### SOURCE TEXT:

====

# Jay Cutler Pictures (new)



## Arnold (Apr 4, 2007)

got these from another board, supposedly taken 3-31-07

his legs are HUGE!


----------



## Arnold (Apr 4, 2007)

a few more...


----------



## MCx2 (Apr 4, 2007)

Wow! Yeah, he's a beast.


----------



## THEUNIT(XXL) (Apr 4, 2007)

Prince said:


> got these from another board, supposedly taken 3-31-07
> 
> his legs are HUGE!


It was on 03-24-2007 in Belgium, guest posing in a gym called Body magic(Fitnesscentrum Body Magic).

More pics...


----------



## THEUNIT(XXL) (Apr 4, 2007)

One day later, he was guest posing at the Sport&Fitness Cup(A competition held by Mondher Bennour, the same man that hosted the Dutch Grand Prix.)

So this is 03-25-2007, Pictures are from Welkom bij For Fun Sport


----------



## Brachiisaurus (Apr 5, 2007)

Holy crap, his legs are ridiculously large.


----------



## ZECH (Apr 5, 2007)

Working on Mr O #2


----------



## P-funk (Apr 5, 2007)

damn....lean for the offseason too.  that is one thing that is cool about Jay.  He doesn't get fat as hell.


----------

====

### LISTED RECORDS:
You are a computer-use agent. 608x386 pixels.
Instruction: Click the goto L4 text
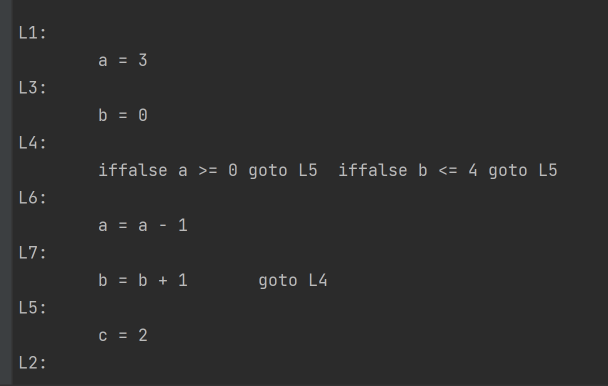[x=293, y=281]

====

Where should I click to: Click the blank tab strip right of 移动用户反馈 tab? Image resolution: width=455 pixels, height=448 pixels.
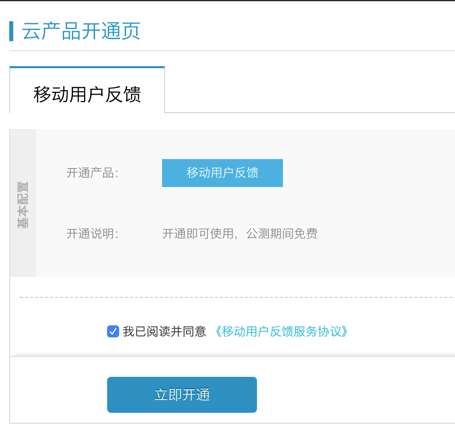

====

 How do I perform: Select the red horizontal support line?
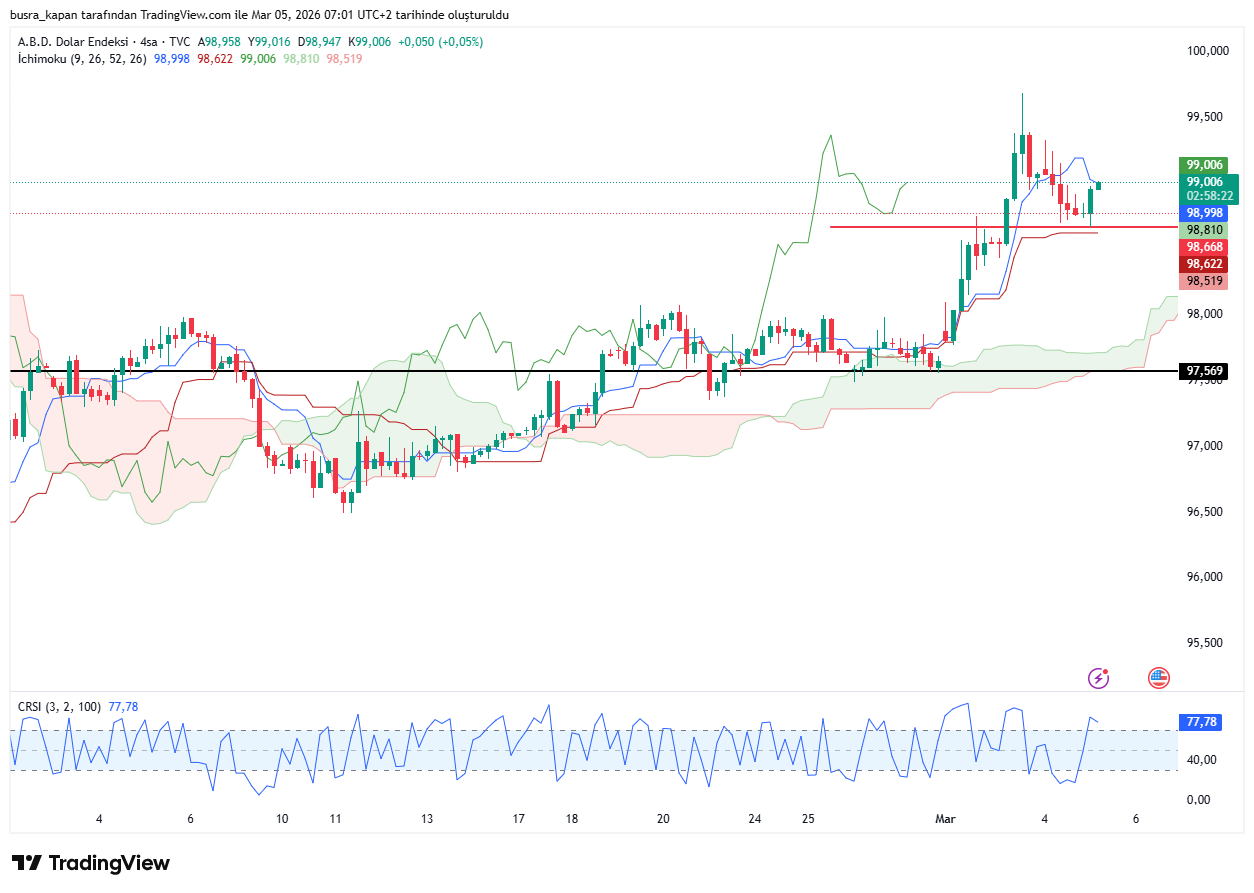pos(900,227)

====

### EXERCISE INSTRUCTIONS:
Answer these questions from the forum thread about Jay Cutler pictures:
1. On what date and at which gym was Jay Cutler guest posing in Belgium?
2. Who held the Sport&Fitness Cup?
3. What does P-funk say Jay doesn't do in the offseason?
The material that comes after the forum thread stands on its own and has no connection to the thread.

### RESPONSE TO THE EXERCISE:
1. On 03-24-2007, at a gym called Body magic (Fitnesscentrum Body Magic).
2. Mondher Bennour.
3. He doesn't get fat.